Opting out of the 48-hour week

[ch 4: page 113]

The regulations allow individuals to opt out of the 48-hour limit. Any opt-out agreement must be entirely voluntary and must be in writing. The employer must keep records of any employees who opt out. An opt-out cannot be agreed through a collective agreement. Instead, each worker must freely agree to opt-out with full knowledge of the facts. Workers can opt back in at any time by giving notice of not less than seven days and not more than three months, depending on what their contract says. As part of its, It’s about time campaign against long hours, the TUC has produced a model letter for workers to use to opt back in to the 48-hour week.

An individual who refuses to opt out cannot be treated less favourably as a result of that decision. A worker who suffers a detriment (for example, being refused a promotion or a pay rise) for refusing to opt out can bring a claim in an employment tribunal. However, it is not a detriment for an employer to have a policy of refusing voluntary overtime to any worker who refuses to sign an opt-out agreement:

Mr Nicolaou was a bus driver who refused to sign a 48-hour opt-out agreement.

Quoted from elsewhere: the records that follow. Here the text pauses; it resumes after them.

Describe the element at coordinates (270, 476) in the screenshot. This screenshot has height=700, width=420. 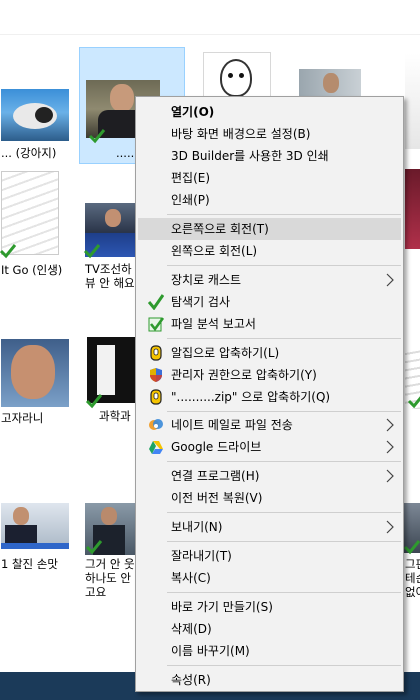
I see `menu-item-open-with: 연결 프로그램(H)` at that location.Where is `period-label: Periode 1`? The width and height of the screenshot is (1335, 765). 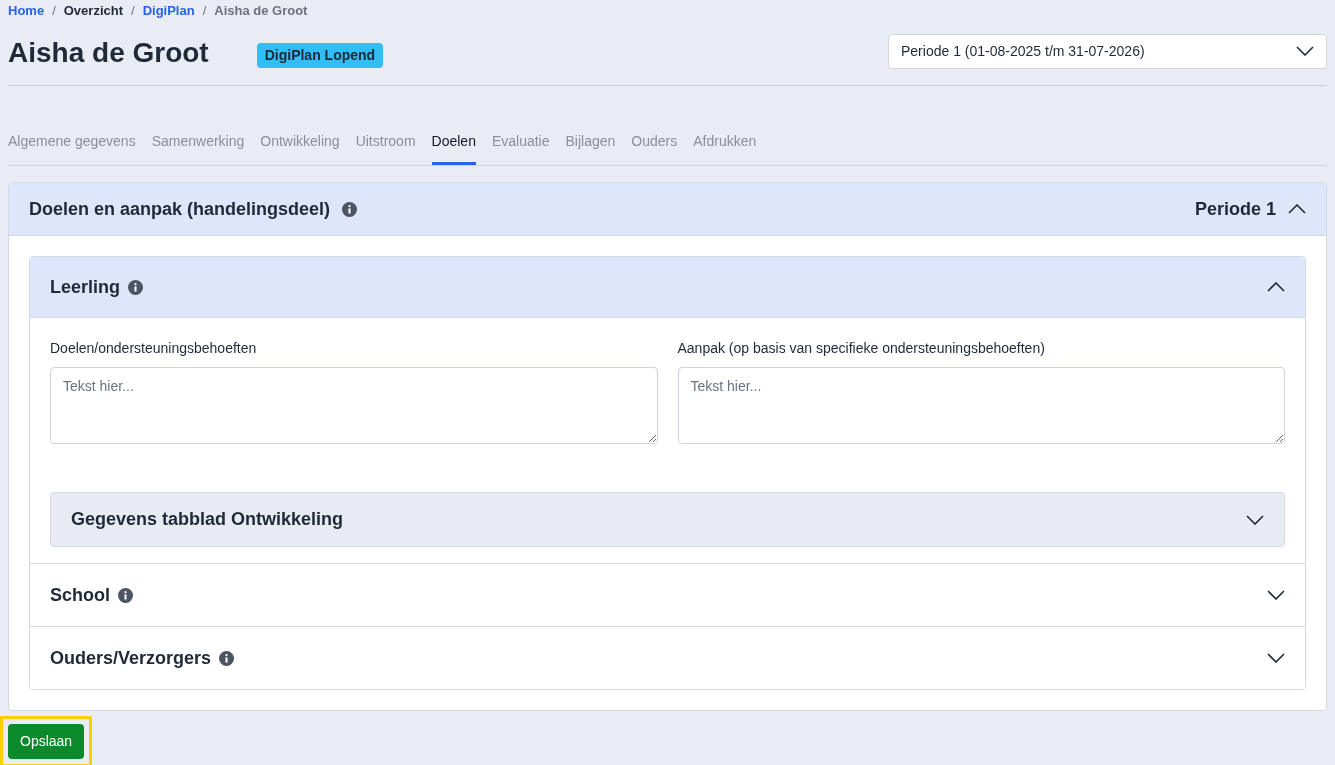 period-label: Periode 1 is located at coordinates (1235, 209).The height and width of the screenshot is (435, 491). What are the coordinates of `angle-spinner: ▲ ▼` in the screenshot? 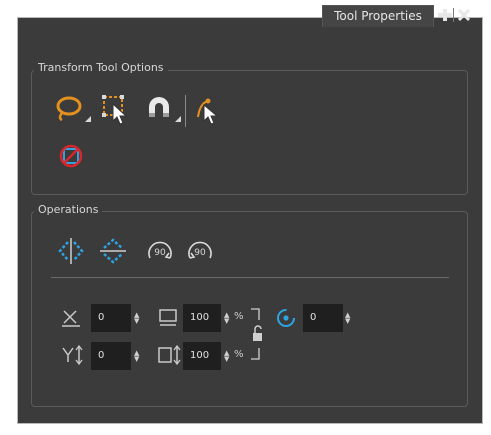 It's located at (349, 318).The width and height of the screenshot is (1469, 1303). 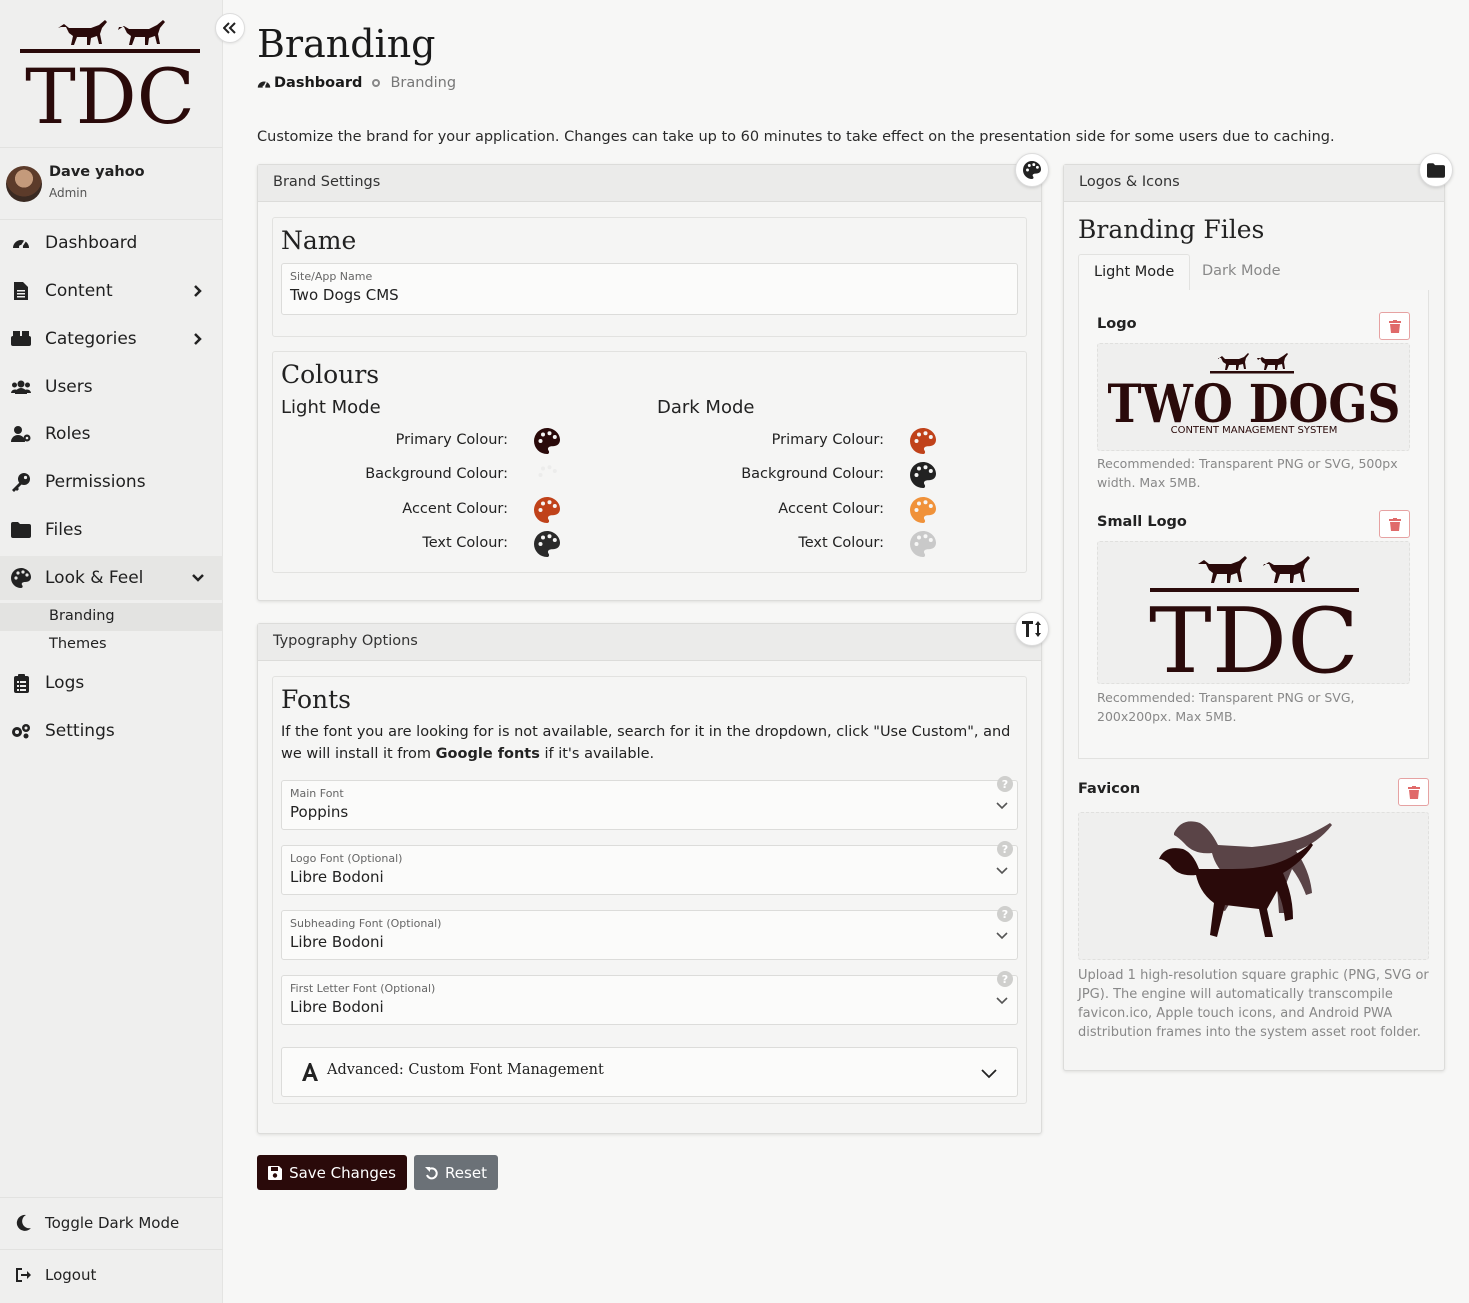 What do you see at coordinates (21, 434) in the screenshot?
I see `user-gear-icon` at bounding box center [21, 434].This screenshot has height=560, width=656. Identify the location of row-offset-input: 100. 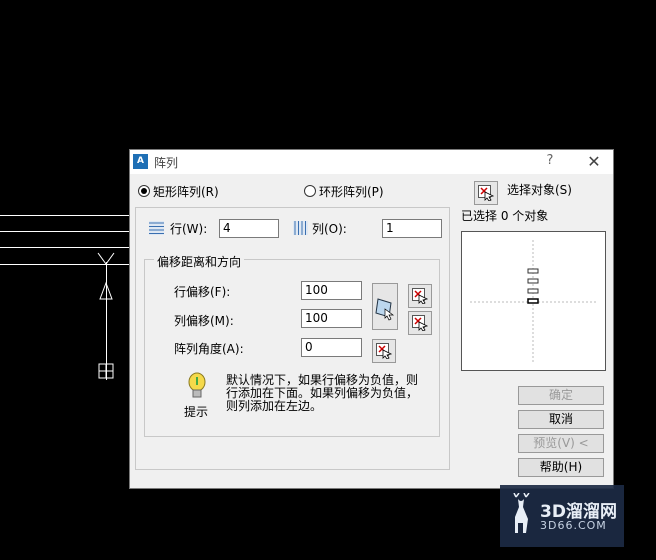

His employer, Arriva buses, introduced an “across-the-board” policy that no driver who refused to sign an opt-out agreement would be allowed any voluntary overtime.

The EAT said the new policy was not a breach of the Working Time Regulations (WTR). Not allowing Nicolaou overtime was not a detriment suffered as a result of opting out of the 48-hour week. Instead, the policy was a reasonable response to the need to avoid a breach of the WTR.

Regulation 4(2) of the WTR obliges employers to “take all reasonable steps, in keeping with the need to protect the health and safety of workers, to ensure that the [48 hour limit] is complied with”. Arriva did not intend to force Nicolaou to sign an opt-out agreement, or to punish him for not opting out. Instead, the refusal of overtime was a consequence of implementing a reasonable policy.